Grâce aux chiffres enregistrés, nous sommes en mesure d’effectuer ce même calcul pour n’importe quelle année récente, y compris pour 2014. Pour cette année-là, il faudra toutefois utiliser une estimation de la production car le KP n’a pas encore publié les chiffres.
La plupart des analystes s’accordent à dire qu’avec l’augmentation de 5 % de la production de la De Beers en 2014 et avec l’augmentation de celle de quelques autres miniers (la production d’ALROSA a baissé de 2 % mais son volume des ventes a augmenté de 4 %), l’offre de brut aux fabricants était d’environ 133 millions à 135 millions de carats en 2014.
Vérification des chiffres
Ces chiffres sont-ils corrects ? Sont-ils un tant soit peu réalistes ? Si vous pensiez vous aussi que le chiffre moyen par carat avoisinerait les 250 à 400 dollars, ce résultat peut vous sembler élevé. Pour le vérifier, comparez les valeurs moyennes des échanges internationaux de taillé données par les grands centres diamantaires mondiaux.
L’Inde, le plus grand centre de fabrication au monde et la source de la majeure partie du taillé livré dans le monde, est également un fournisseur de marchandises bas-de-gamme. En 2014, d’après les valeurs et volumes d’exportation déclarés, la valeur moyenne des exportations brutes de taillé de l’Inde était de 671 dollars/ct. La Belgique, une source de diamants de catégorie supérieure, a indiqué que le prix moyen de ses exportations brutes en 2014 était de 2 006 dollars/ct.
Question de bon sens
Les salons de Las Vegas approchent à grands pas et les attentes sont réduites au minimum.

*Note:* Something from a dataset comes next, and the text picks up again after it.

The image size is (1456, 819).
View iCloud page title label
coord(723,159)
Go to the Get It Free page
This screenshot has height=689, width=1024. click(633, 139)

Les détaillants ne veulent pas acheter de marchandises qui risqueraient d’être bloquées et d’immobiliser du capital. La tendance est inquiétante et peut, dans certaines circonstances, perturber l’industrie pour les années à venir. Si les choses doivent vraiment se passer ainsi, espérons au moins que le changement profitera à la bonne santé de l’industrie.